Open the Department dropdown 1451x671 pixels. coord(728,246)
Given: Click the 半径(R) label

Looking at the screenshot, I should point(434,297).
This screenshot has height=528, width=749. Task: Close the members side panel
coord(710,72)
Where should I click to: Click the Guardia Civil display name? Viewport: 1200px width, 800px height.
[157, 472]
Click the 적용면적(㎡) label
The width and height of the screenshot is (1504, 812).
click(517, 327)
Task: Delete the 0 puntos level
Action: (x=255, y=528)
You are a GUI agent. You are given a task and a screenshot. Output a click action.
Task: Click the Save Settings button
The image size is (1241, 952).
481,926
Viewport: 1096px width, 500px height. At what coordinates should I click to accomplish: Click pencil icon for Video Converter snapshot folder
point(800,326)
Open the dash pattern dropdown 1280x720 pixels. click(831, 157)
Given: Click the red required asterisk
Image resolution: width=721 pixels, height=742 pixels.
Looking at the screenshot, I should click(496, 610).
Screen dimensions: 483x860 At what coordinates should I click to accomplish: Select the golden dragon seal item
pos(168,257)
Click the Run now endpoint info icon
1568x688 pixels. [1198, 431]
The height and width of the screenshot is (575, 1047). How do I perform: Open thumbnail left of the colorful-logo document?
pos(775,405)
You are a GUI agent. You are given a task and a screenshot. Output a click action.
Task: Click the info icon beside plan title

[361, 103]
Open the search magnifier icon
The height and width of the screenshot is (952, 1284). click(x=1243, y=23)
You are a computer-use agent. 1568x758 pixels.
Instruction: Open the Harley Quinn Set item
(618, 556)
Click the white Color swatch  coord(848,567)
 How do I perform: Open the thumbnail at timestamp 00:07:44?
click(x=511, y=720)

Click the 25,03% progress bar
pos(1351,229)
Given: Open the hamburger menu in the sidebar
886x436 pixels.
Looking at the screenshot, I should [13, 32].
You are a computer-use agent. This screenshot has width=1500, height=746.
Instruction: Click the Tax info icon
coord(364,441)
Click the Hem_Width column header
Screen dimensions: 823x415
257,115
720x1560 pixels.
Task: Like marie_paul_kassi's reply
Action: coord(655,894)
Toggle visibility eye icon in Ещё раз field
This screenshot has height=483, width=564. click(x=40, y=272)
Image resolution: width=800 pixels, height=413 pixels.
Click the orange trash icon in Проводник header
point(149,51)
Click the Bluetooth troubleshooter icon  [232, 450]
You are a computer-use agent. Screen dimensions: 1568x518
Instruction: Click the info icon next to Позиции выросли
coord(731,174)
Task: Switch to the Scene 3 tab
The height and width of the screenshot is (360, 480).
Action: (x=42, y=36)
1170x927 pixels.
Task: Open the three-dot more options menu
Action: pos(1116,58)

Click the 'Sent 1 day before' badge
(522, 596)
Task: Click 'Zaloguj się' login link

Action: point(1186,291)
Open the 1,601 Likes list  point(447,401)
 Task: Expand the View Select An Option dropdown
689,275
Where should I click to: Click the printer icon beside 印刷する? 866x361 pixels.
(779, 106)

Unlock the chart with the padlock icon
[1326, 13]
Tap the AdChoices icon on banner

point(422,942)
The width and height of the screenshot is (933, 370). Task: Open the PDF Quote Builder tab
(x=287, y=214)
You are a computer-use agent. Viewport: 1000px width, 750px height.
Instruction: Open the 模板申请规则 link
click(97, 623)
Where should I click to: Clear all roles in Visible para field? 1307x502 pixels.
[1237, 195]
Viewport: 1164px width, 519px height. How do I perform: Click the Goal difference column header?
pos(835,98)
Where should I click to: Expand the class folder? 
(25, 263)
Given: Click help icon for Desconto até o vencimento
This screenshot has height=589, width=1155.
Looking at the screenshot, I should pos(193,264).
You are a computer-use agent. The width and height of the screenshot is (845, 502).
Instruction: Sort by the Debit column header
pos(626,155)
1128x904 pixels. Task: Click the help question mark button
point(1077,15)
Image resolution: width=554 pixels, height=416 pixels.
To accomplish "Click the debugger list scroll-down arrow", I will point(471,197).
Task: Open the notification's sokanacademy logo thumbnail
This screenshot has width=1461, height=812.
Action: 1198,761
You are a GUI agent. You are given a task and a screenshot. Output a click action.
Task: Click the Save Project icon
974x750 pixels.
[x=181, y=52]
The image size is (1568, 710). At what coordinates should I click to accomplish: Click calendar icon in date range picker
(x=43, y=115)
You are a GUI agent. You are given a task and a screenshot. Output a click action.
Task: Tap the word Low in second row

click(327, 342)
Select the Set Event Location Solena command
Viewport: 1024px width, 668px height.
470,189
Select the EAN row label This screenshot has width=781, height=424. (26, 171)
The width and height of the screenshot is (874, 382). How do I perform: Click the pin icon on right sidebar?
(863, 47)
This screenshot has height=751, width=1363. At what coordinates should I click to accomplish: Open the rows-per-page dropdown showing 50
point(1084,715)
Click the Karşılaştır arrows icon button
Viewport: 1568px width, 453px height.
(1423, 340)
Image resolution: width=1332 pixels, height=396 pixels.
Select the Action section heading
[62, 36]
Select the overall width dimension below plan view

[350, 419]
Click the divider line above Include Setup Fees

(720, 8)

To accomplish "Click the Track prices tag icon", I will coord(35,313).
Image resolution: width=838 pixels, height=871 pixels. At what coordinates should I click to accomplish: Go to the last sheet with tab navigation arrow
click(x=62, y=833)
########################################
Work instructions —
Retype, in the same exact form, the lines of the material above from the line holding "The width and height of the screenshot is (874, 382)." through the line holding "Image resolution: width=1332".

Reply to the exercise —
The width and height of the screenshot is (874, 382). How do I perform: Click the pin icon on right sidebar?
(863, 47)
This screenshot has height=751, width=1363. At what coordinates should I click to accomplish: Open the rows-per-page dropdown showing 50
point(1084,715)
Click the Karşılaştır arrows icon button
Viewport: 1568px width, 453px height.
(1423, 340)
Image resolution: width=1332 pixels, height=396 pixels.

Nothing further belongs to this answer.